Hackers get iPad to control old car, James Bond-style

In 007: Tomorrow Never Dies, there's a scene where James Bond whips out his cellphone and uses it to drive his BMW away from the baddies. We still don't have cellphone-controlled vehicles (toy cars yes, real cars no), but this mod from a group of Russian hackers that uses an iPad 3 to control an old Opel Vectra car might be the next best thing.

According to a blog post by one of the project's team members (translated by Red Hot Russia), the idea to create an iPad-controlled car mod started after they had already figured out how to drive toy R/C cars over the Internet.

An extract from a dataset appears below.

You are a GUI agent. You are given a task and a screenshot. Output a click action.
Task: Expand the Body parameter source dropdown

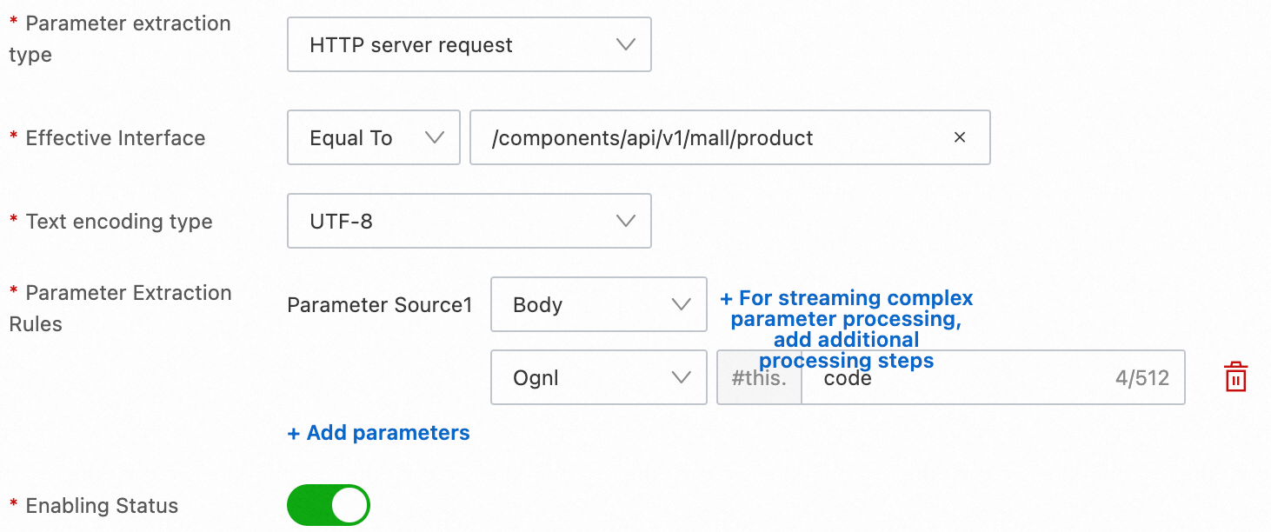pos(598,304)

The team went ahead and bought a 1990 Opel Vectra that was on the verge of being completely dead and got to modding. After the first initial failure, the team added a "more powerful motor to [the car's] steering wheel and better actuator to the brakes" and a gear shift to really get the car going. The result of their labor is a universal solution that could be sold as a kit one day and hooked up to any car:

"There are many such projects of the remotely operated vehicles, but usually people connect to the steering rack and the brakes directly. We, however, chose a closer to reality approach, in which one needs to turn the wheel and press the pedal for real (without connecting to the “electronic brain”) and thus provide a universal solution. Now the whole system can be transferred to any automobile as long as it has an automatic transmission (and the automatic transmission selector is — not zigzag)."

As you can see in the video below, the modded car is rigged up to an iPad through a custom app with a steering wheel "analog" and buttons for the gas and brake. It's not going to go at max speed, but it works pretty well for short-range movement. Two tests have been conducted so far, but the cold weather is hindering more tests, so it looks like we'll have to keep an eye on this project when the weather gets warmer. The fellas also plan to develop a way to control the car via the Internet, which was their original goal.